GM: O governo abre um aplicativo para doar 600 reais, 600 reais não dar para comprar pagar aluguel, não dar pra comprar comida, não dar pra comprar um gás, obvio é um apoio, mas não faz com que a população continue em casa, queira ficar, queira entre aspas, queira ficar em casa e não ir trabalhar. A gente vê aí a negligência em relação a vida das populações que moram nas favelas, é o desafio do trabalho, é o desafio financeiro, é o desafio também da falta de direitos básicos a saúde, a gente está passando aí por um momento desde do ano passado, passando por um sucateamento do SUS, os postos de saúde, clínica da família das favelas e periferias, sendo fechadas, profissionais demitidos sem receber, aí a gente se depara com uma pandemia e aí de novo os mais atingidos somos nós, populações empobrecidas da cidade e do país.

ED: No Rio está decretado o processo de quarentena e isolamento social, tendo em vista o inevitável colapso da saúde pública, que já vinha passando por um processo de privatização, precarização e cortes nos últimos anos. Como a crise da saúde tem impactado na saúde dos moradores da Maré?

GM: As populações chegam no hospital, nas clinicas, não tem testes, não tem remédios, não tem atendimento, não tem vaga, isso é de novo a necropolítica né? Isso é de novo racismo estampado na nossa cara como se houvesse vagas só para alguns, alguns aqueles que tenha condições, isso é muito difícil, a gente saber que a gente não tem lugar nos hospitais.

ED: Bolsonaro tem demonstrando toda sua irracionalidade e fidelidade aos empresários fazendo demagogia com os trabalhadores informais. Também temos visto que após as declarações dele diminuindo a crise do coronavírus, aumentou a circulação das favelas e periferias. No entanto, isso se dá também pelo impacto financeiro dessas pessoas que tem tido sua renda diminuída. Você pode comentar como o negacionismo do governo, das Igrejas e de esses outros fatores tem influenciado na Maré?
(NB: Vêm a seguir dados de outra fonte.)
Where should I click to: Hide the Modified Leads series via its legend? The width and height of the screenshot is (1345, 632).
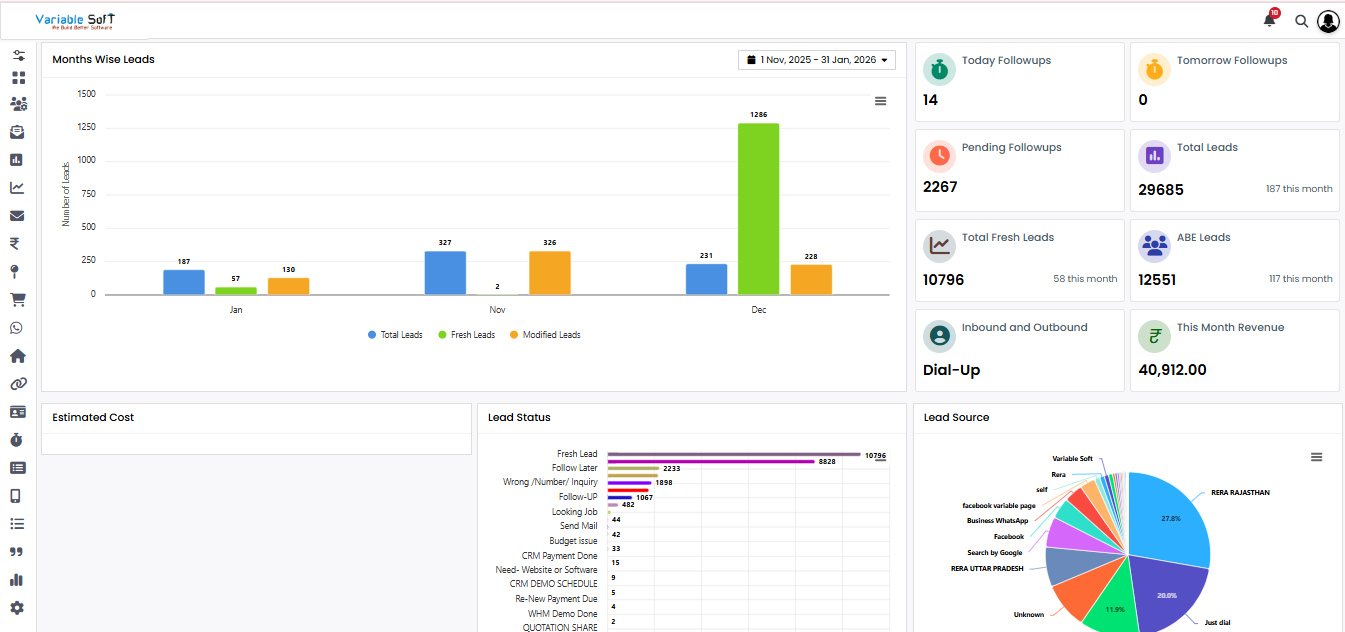tap(544, 334)
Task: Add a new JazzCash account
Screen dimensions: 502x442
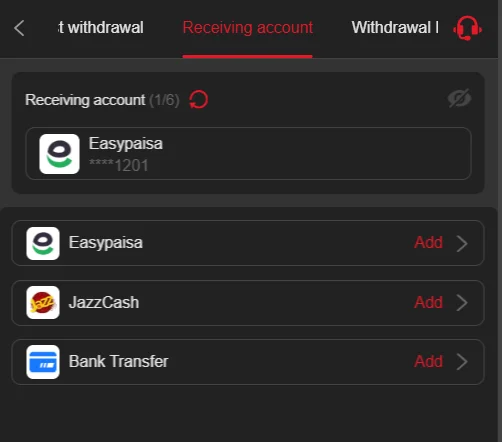Action: click(x=429, y=302)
GM: A favela tem uma cultura de rua e festa, de troca, de um visitando o outro, de aglomerações isso é normal na favela, e aí o que a gente tem hoje é uma favela tentando ficar em casa, tentando não circular e sim as igrejas tem ajudado muito nisso, tem fechados os dias de cultos, tem feito culto online, tem feito carro de som para a favela, tem suas campanha de orientação de recomendação para que a população fique em casa, isso é muito importante em um momento como esse, tem as associações e organizações orientando a população e lembrar que a Maré tem 140 mil moradores é importante que tenha o máximo de campanhas que vai atingindo esse público, é um público muito grande.
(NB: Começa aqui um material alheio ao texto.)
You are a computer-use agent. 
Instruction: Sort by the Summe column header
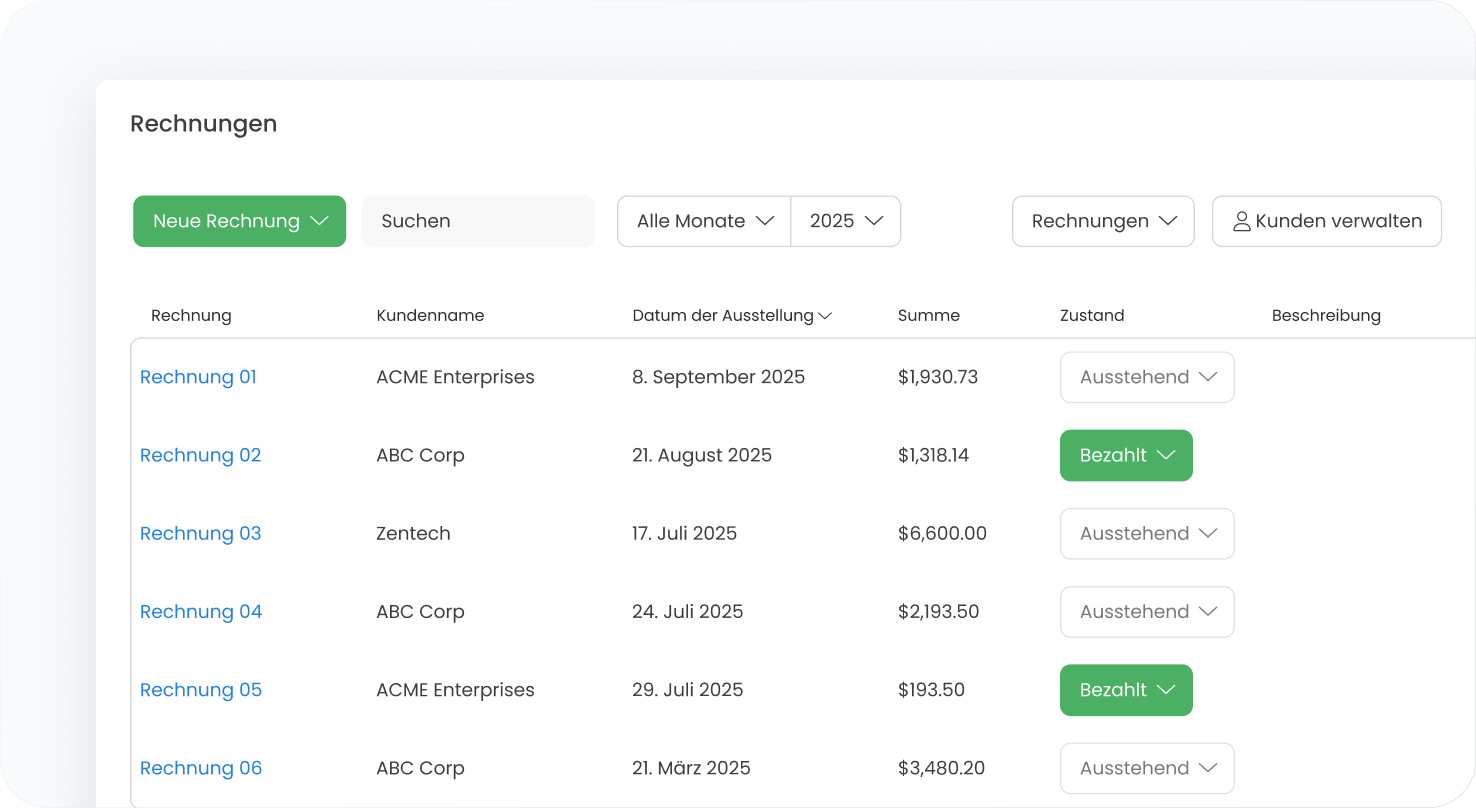point(928,315)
ED: A política de quarentena estabelecida pelos governadores e defendida com muito afinco por Witzel, tem se mostrado ineficiente, primeiro porque muitos trabalhadores sequer tem opção de fazer quarentena, mas principalmente pela falta de medidas como a garantia de teste massivo para todos aqueles que apresentam sintomas ou tiveram contato com pessoas infectadas. Nós do Esquerda Diário temos impulsionado uma campanha nacional para que o estado garanta testes massivos e isolamento social para aqueles que não tem condições de fazê-lo em sua própria moradia sem demissões e com renda de 2.000,00 no mínimo para aqueles que necessitam. Qual a importância de uma campanha de teste massivo para o Complexo da Maré? Na sua opinião quais deveriam ser as medidas de emergência para as favelas?
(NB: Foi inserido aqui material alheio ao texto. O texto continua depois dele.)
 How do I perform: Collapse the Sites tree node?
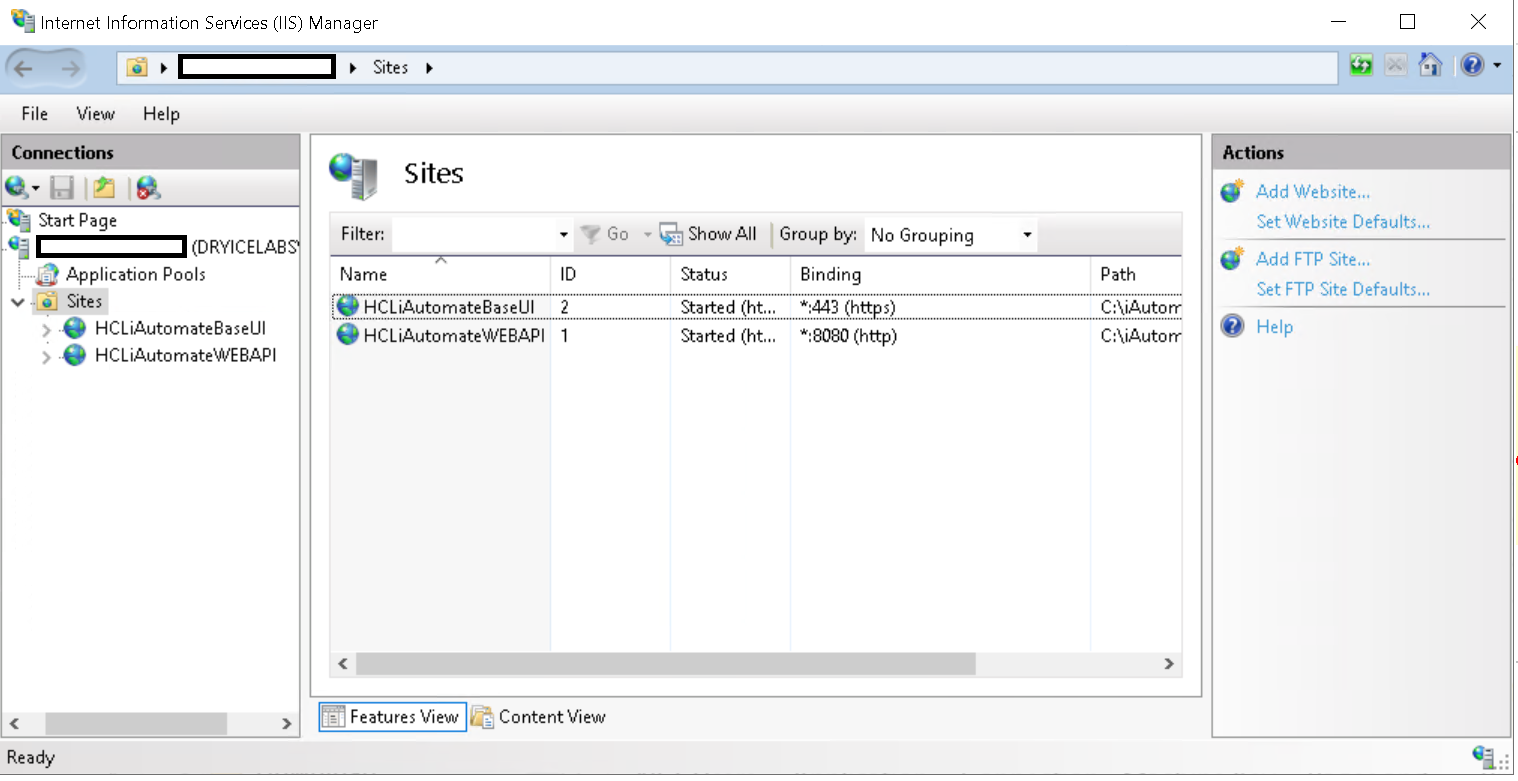(x=18, y=301)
GM: As medidas de emergências deveriam ser primeiro o abastecimento de água, alimentação, direito ao gás, o direito a comida, água, o direito as populações mais vulneráveis de qualquer trabalhador informal ou formal tem o direito de ficar em casa, então tem que atingir todos os públicos né, partindo do público nem todo mundo pode ficar em casa, não é todo mundo que pode escolher ficar em casa ou ter o direito de ficar em casa. A outra medida é dando atenção nas clinicas da família, postos e UPA’s dentro das favelas, ter direito ao testes também é muito importante, mas também tem que ter direito à alimentação, ter o direito das favelas serem limpas a todo momento, enfim, isso seria muito importante pra gente dentro da favela, atenção básica seria de extrema importância no momento como esse, poderia tá fazendo uma campanha de comunicação governamental, enfim, isso também ajudaria bastante.